On 08/04/2014 06:43 PM, Josh Fisher wrote:
On 8/1/2014 12:27 PM, Joseph
Dickson wrote:
Greetings :-)
I've run into this problem with Bacula in a previous
installation, and I can't seem to recall if there was ever
a resolution.. I'm using Bacula for disk based backups
only, and I am using vchanger to manage my virtual
library.
I've configured a vchanger library with 100 slots and 8
drives, and have set a Maximum Volume Bytes of 100G on the
pool definition that I am using, to limit each slot in the
library to 100G. I have also set a Maximum Concurrent
Jobs = 2 setting on each of the virtual tape drive devices
in my storage director config, so that only two jobs can
write to a device at a time to minimize interleaving.
Everything works perfectly as long as I only kick a few
jobs off at a time.. however, when my main backup windows
run and 30 or 40 backup jobs kick off, I often end up with
jobs that output the following sequence in the logs:
Have you set PreferMountedVolumes=no in the Job resource in
bacula-dir.conf? If 3 jobs start and want to write to volumes in
the same pool, then all three can be assigned the same volume.
In fact, if PreferMountedVolumes=yes, (the default), then all
three WILL be assigned the same volume unless the pool restricts
the max number of jobs that the volume may contain. However,
your device (drive) restricts the max concurrent jobs to 2.
Therefore one of those three jobs will not be able to select the
drive where the volume is mounted and will be forced to select
another unused drive.
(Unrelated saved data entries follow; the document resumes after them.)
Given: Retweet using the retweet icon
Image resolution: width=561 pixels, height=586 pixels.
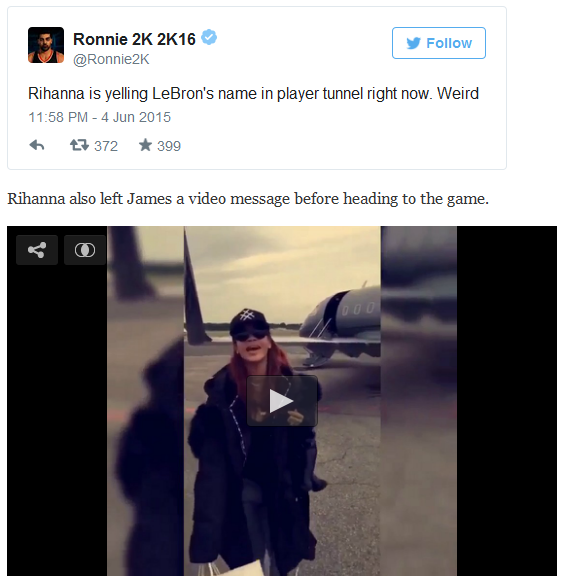Looking at the screenshot, I should [79, 145].
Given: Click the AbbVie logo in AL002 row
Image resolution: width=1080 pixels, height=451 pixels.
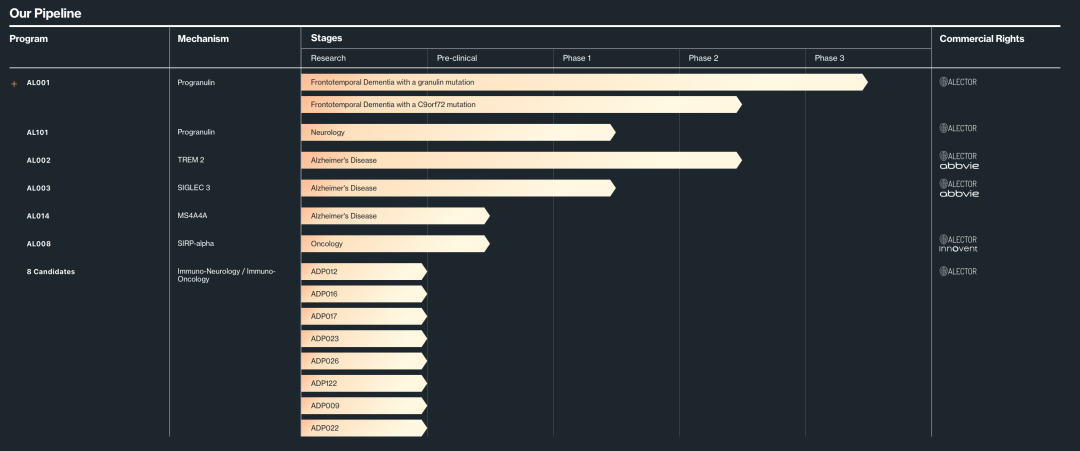Looking at the screenshot, I should coord(959,166).
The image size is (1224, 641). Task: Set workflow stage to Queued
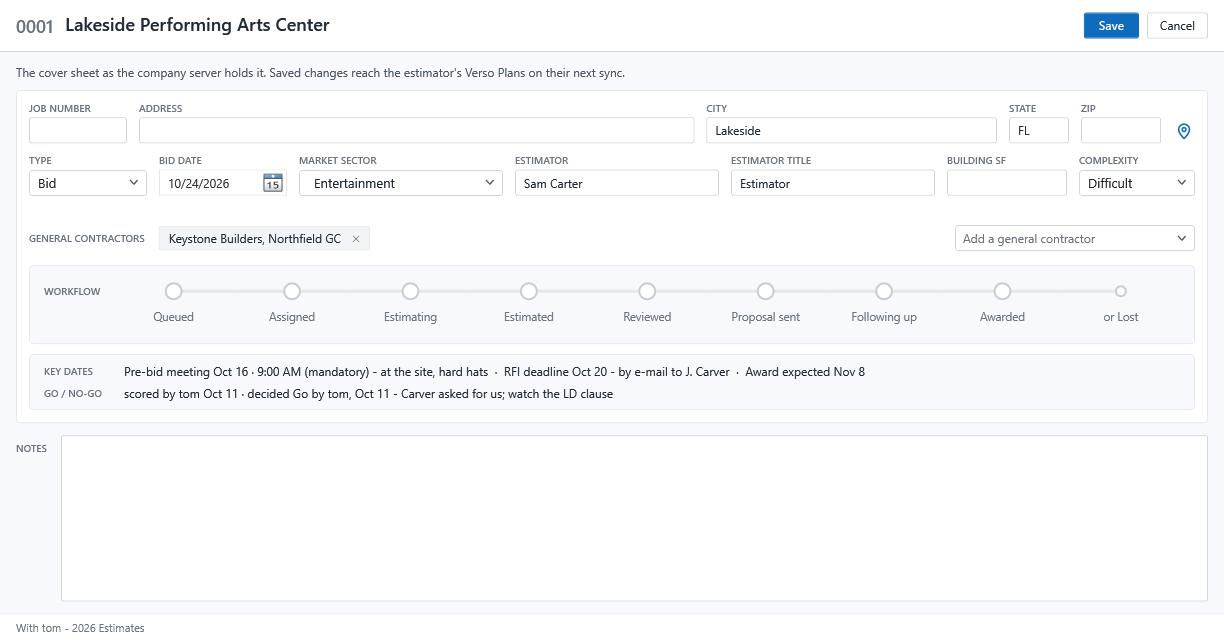tap(173, 291)
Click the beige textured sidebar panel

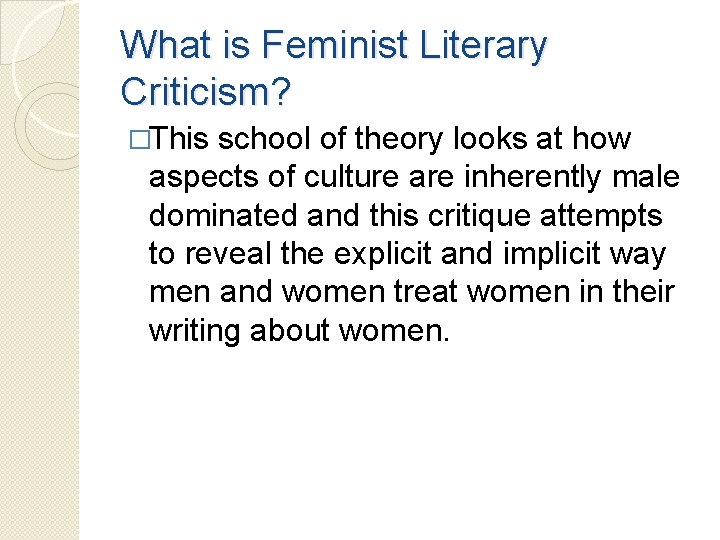coord(39,270)
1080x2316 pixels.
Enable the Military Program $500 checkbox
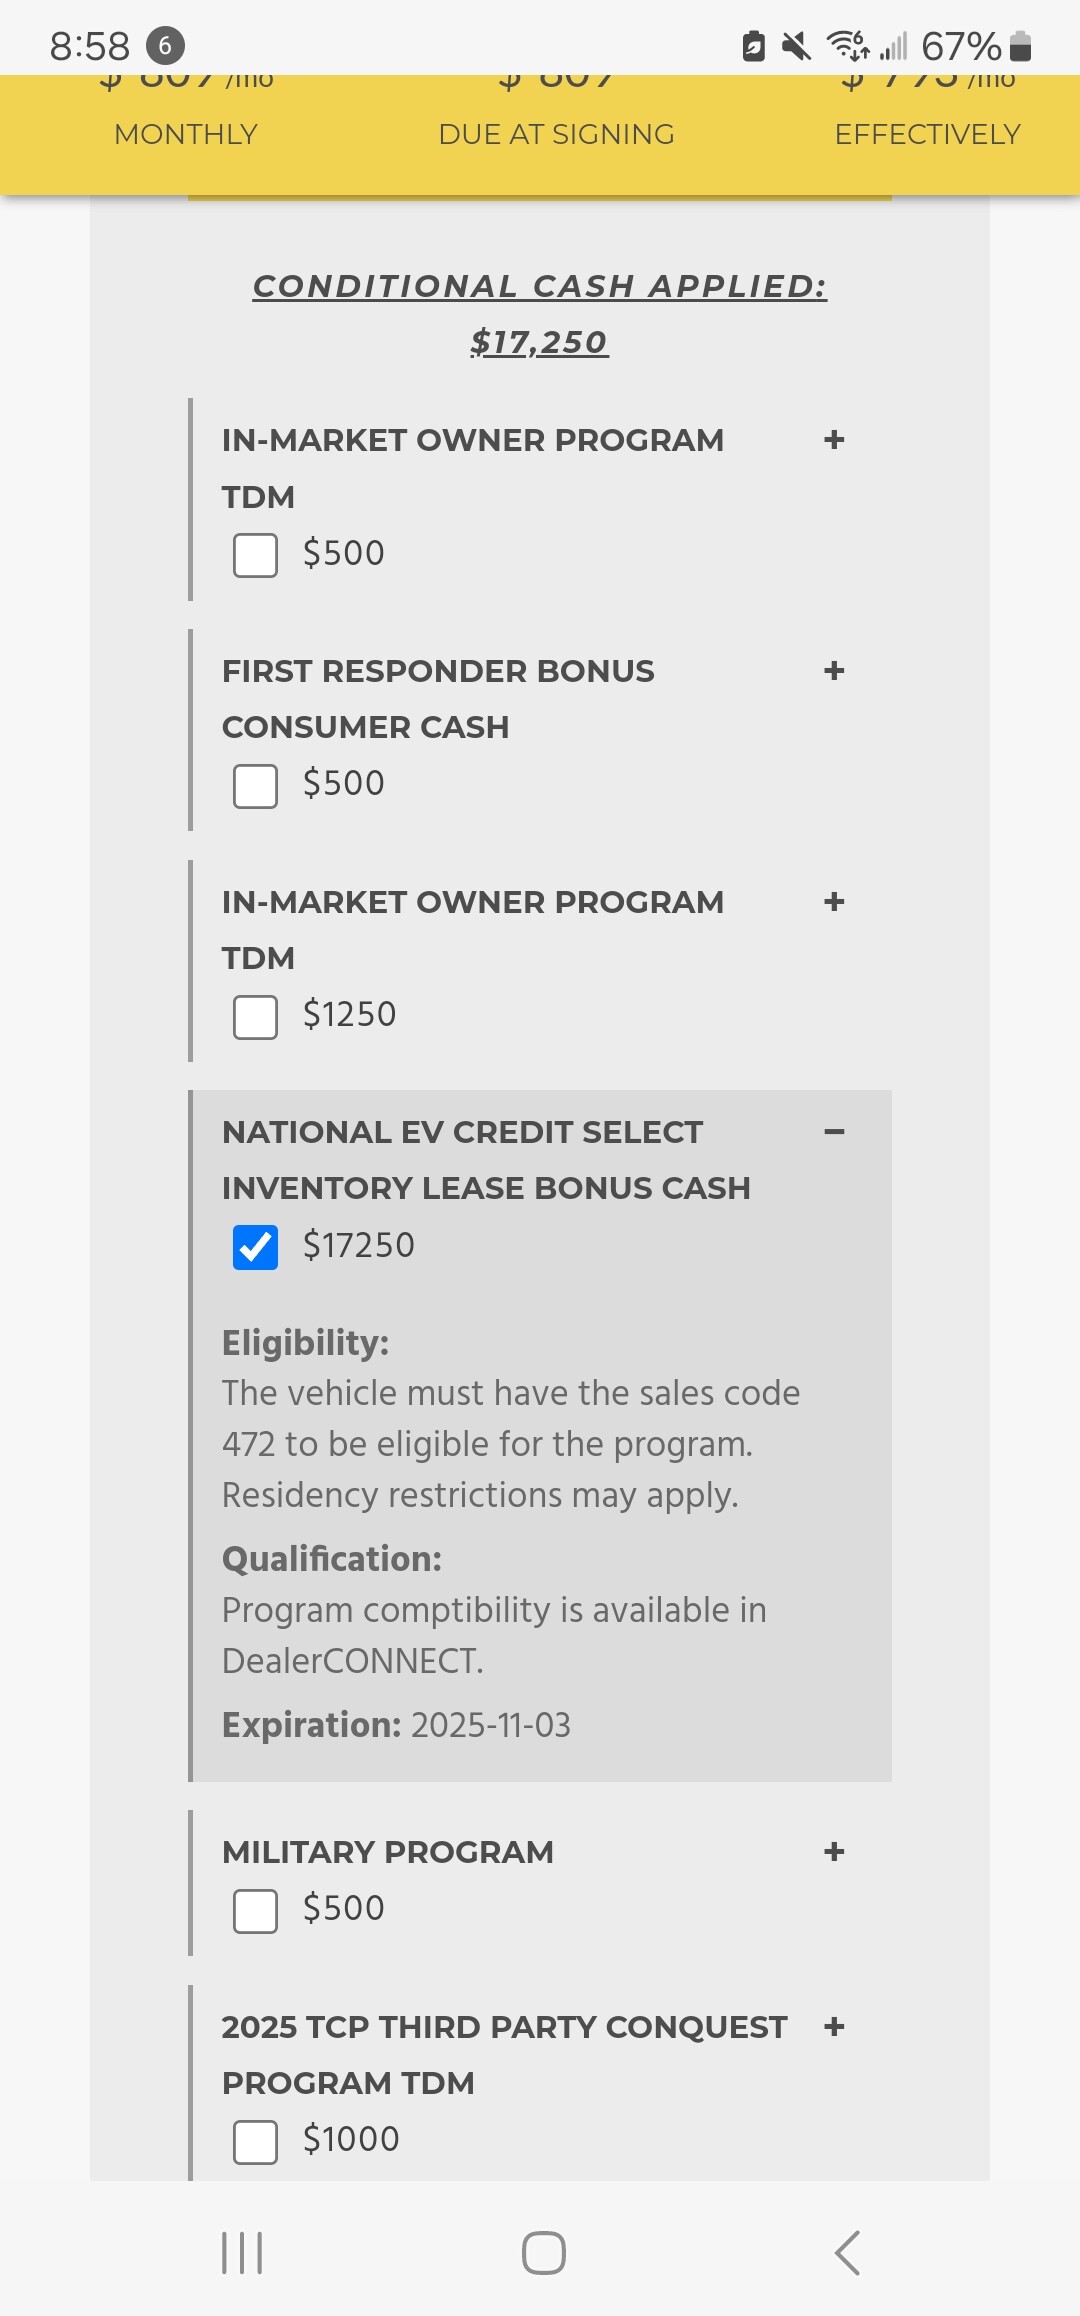256,1911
That third job will nevertheless select
the same volume as the other two and attempt to move the volume
from the drive it is in into the drive that it has been assigned
to. The configuration has a built-in race condition.
I have recently done quite a bit of work to try to avoid race
conditions such as the one you describe above. Does this still
happen on version 7.0.x? I ask because there is now code that
*should* detect this and explicitly makes the third job (as you
describe above) wait. Now it is possible that there is some code
path in the SD where the new code does not apply, so I cannot
exclude problems, but if any exist in 7.0.x I would like to know
so I can work on it some more. With the new code, the Volume will
be moved around, but at least it should be done correctly without
some deadlock or failure.
I haven't had a chance to update to 7.0.x yet, so I can't say. My
thought is that the volume itself should have a "Maximum Concurrent
Jobs" setting, in addition to the SD Device. Better still, it could
be automated by forcing the volume's max concurrency to that of the
SD device at mount time. That should eliminate the need for "Prefer
Mounted Volumes" altogether, since once the "Maximum Concurrent
Jobs" have selected the volume, subsequent jobs would reject it as
unavailable and so see the drive it is mounted in as unavailable at
drive selection time. Once a drive is selected, that volume would be
viewed as unavailable and rejected during volume selection, at least
until one of the jobs using the volume ends. So by setting "Max
Concurrent Jobs" to 1, one could guarantee a volume would never be
selected by more than one job at a time.
Best regards,
Kern
Setting PreferMountedVolumes=no causes the three jobs to select
a drive that is NOT already mounted with a volume from the pool.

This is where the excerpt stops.